### Written exercise:
Switch "digit" to "numeral" in the listing lines starting at the one containing "Where should I click to: Point" and ending at the one containing "point(385,104)". Reproduce only those lines, with nothing else changed.

### Dataset:
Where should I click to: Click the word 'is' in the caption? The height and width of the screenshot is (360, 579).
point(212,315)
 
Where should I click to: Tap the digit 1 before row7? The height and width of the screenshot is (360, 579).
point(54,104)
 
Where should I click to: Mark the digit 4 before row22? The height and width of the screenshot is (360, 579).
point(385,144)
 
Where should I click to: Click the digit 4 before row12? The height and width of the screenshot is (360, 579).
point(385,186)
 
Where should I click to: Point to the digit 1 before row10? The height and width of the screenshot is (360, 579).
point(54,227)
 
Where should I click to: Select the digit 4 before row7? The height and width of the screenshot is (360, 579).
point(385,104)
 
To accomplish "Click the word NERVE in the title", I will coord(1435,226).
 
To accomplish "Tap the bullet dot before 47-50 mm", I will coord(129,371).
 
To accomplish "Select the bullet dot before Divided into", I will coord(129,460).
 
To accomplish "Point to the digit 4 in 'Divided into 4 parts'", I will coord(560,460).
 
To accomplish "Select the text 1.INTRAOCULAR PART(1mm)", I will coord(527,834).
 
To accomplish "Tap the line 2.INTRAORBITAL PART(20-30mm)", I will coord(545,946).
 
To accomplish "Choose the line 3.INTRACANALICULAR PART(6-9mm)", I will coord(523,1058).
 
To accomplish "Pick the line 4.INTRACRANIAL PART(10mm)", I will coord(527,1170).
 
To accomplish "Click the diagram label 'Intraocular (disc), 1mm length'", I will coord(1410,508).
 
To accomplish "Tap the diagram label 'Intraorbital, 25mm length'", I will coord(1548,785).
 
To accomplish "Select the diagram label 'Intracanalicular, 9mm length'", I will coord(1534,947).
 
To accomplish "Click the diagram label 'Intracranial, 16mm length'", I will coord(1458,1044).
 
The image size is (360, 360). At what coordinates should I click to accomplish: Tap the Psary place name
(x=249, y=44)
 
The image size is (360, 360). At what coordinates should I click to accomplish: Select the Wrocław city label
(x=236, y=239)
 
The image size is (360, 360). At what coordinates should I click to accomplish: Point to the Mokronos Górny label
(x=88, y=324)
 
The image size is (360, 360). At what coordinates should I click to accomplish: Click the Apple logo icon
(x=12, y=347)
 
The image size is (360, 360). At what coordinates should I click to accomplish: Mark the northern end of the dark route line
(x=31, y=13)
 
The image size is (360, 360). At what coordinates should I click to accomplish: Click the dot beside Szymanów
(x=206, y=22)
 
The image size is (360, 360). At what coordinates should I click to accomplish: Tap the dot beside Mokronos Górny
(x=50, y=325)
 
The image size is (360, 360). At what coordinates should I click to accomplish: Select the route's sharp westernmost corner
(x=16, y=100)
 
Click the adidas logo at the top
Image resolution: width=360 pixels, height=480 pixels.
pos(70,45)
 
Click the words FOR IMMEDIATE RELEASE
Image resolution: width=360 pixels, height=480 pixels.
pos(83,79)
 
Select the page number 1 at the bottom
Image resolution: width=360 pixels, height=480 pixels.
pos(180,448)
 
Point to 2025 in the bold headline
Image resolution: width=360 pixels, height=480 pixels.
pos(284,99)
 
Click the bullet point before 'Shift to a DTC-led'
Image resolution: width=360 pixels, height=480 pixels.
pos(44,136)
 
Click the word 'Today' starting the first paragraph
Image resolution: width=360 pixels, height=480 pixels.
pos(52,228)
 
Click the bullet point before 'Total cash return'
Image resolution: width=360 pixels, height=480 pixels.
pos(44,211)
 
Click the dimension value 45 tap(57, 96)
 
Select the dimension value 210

### Final answer:
Where should I click to: Point to the numeral 1 before row10? The height and width of the screenshot is (360, 579).
point(54,227)
 
Where should I click to: Select the numeral 4 before row7? The height and width of the screenshot is (360, 579).
point(385,104)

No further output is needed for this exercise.